§ SUPPLIED DATA
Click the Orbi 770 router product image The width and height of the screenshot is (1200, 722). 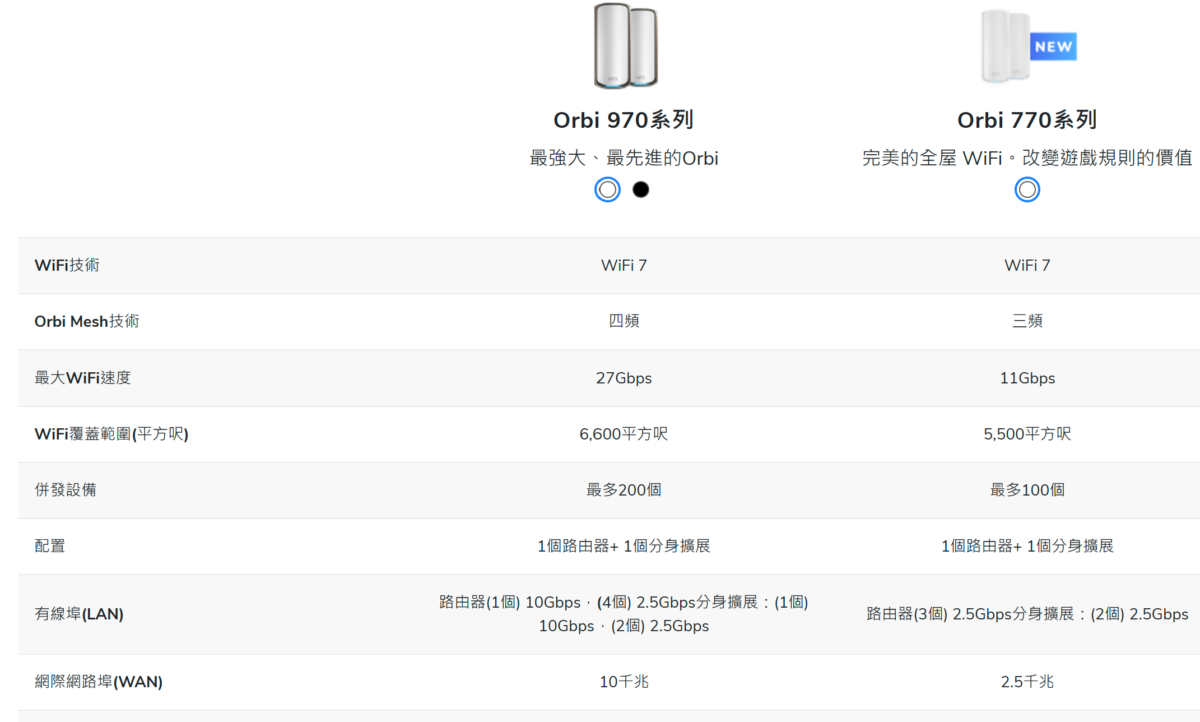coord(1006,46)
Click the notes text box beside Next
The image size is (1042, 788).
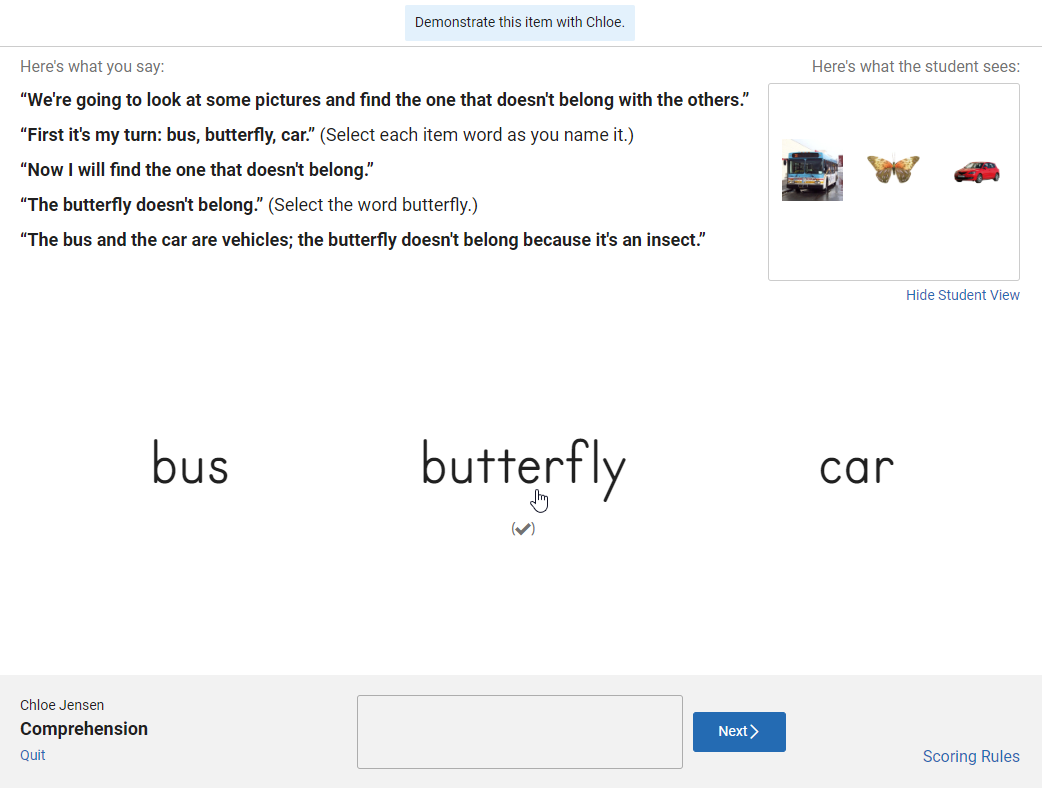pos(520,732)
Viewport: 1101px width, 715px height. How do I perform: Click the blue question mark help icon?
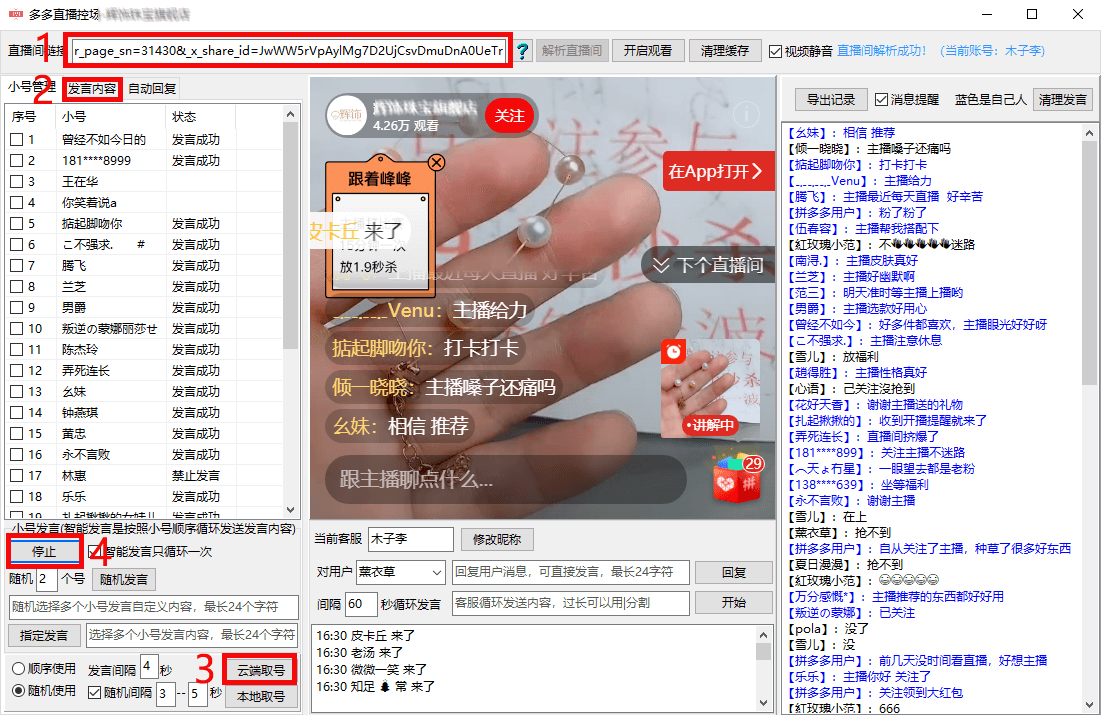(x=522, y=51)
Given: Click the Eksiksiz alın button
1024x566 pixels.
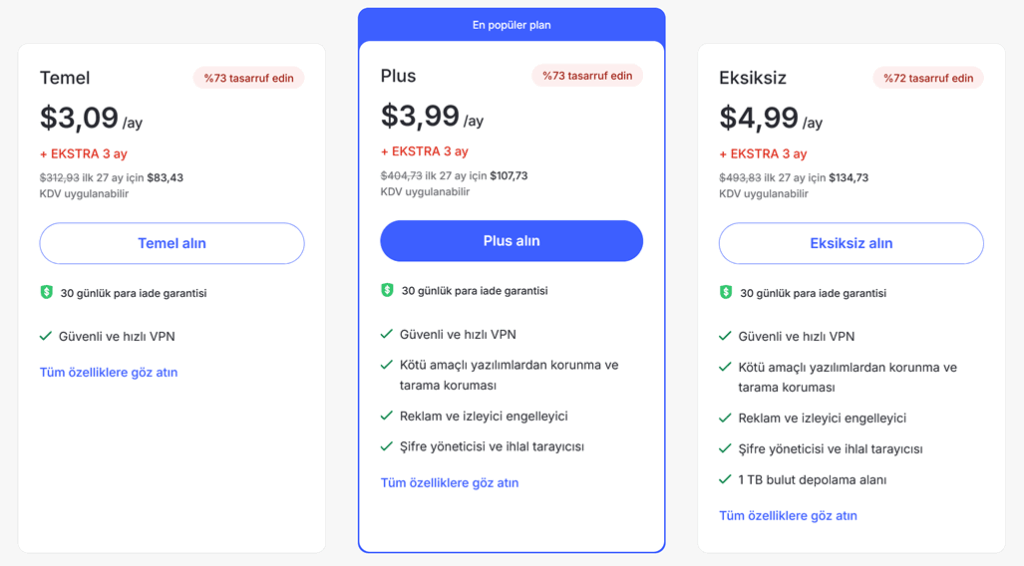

§ WHAT TO PRODUCE
Nothing but the lines from the line with "Viewport: 1101px width, 715px" through the last line of the listing should be copied, exactly and with both ends kept. Leave pictures out.

§ RESULT FOR THIS EXERCISE
Viewport: 1101px width, 715px height. How do I perform: Click the blue question mark help icon?
(x=522, y=51)
Given: Click the Eksiksiz alın button
1024x566 pixels.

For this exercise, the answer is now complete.